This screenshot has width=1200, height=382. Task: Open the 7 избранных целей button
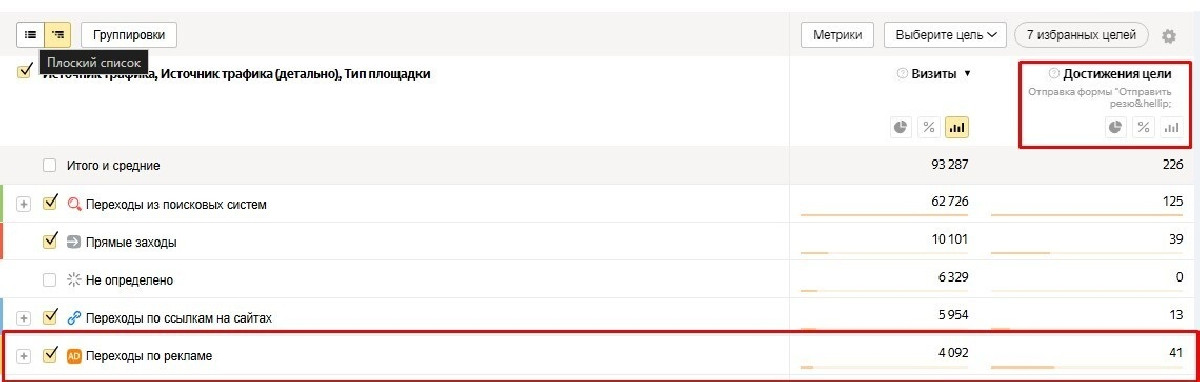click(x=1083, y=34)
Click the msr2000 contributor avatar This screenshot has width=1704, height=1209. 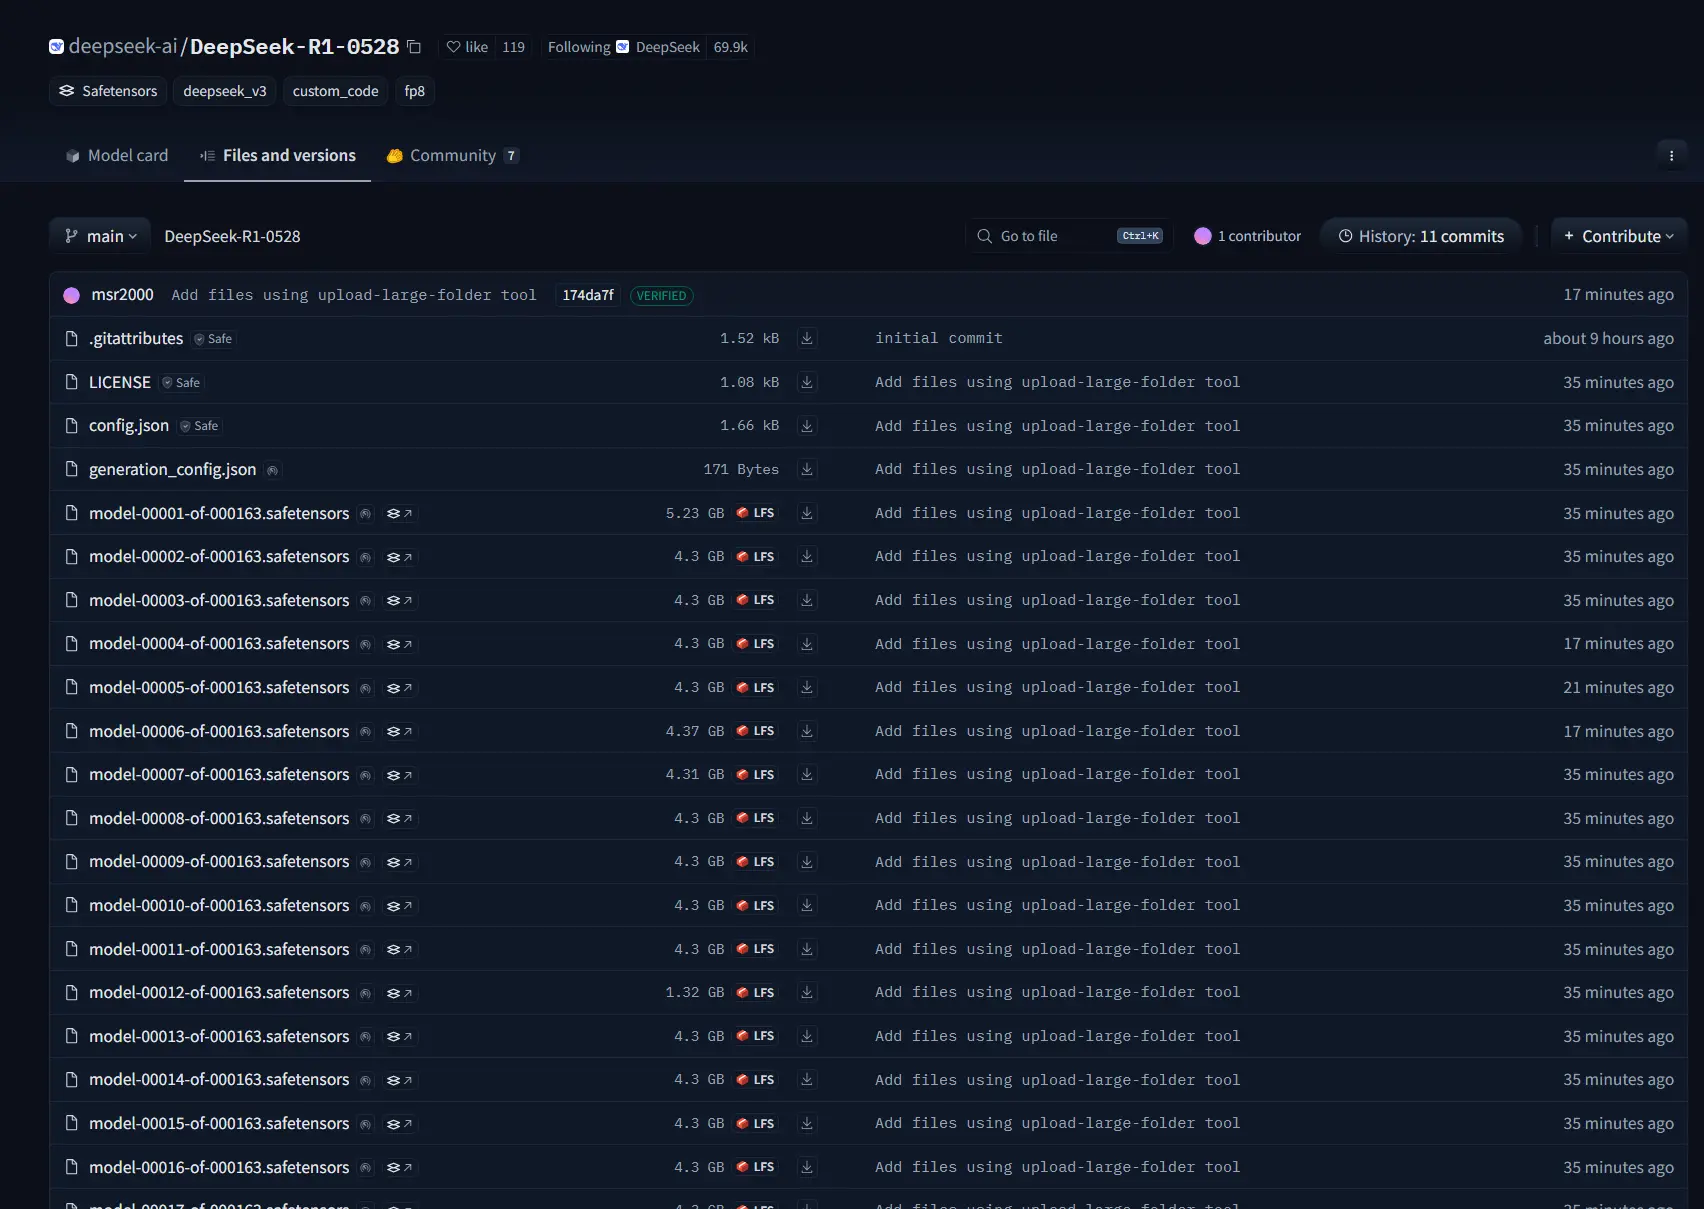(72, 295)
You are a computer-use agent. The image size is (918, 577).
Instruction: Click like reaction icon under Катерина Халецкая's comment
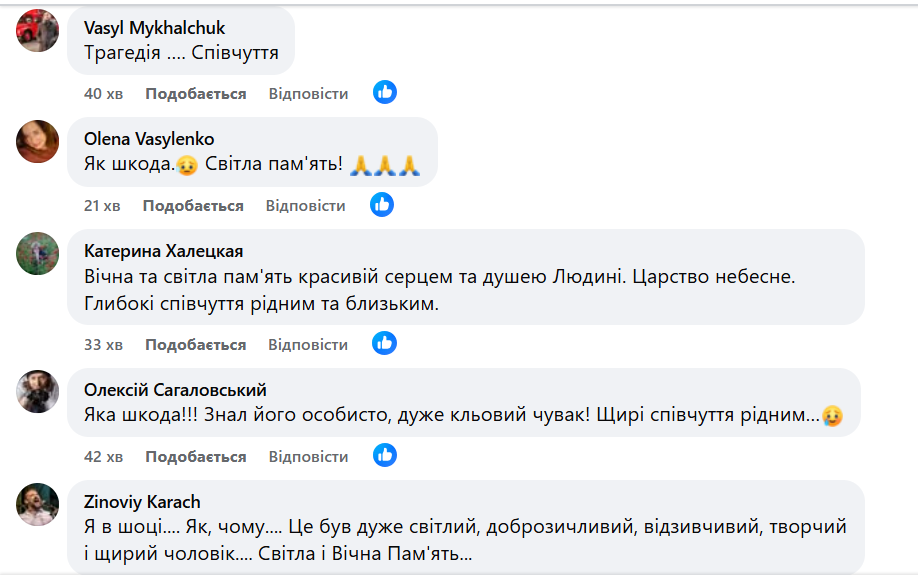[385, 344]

+++++

● EXERCISE OBJECTIVE: All lines from the one containing "You are a computer-use" through the final line of the entries above must be restated word for word, pictures excluded.

● OUTPUT OF THE EXERCISE:
You are a computer-use agent. The image size is (918, 577).
Instruction: Click like reaction icon under Катерина Халецкая's comment
[385, 344]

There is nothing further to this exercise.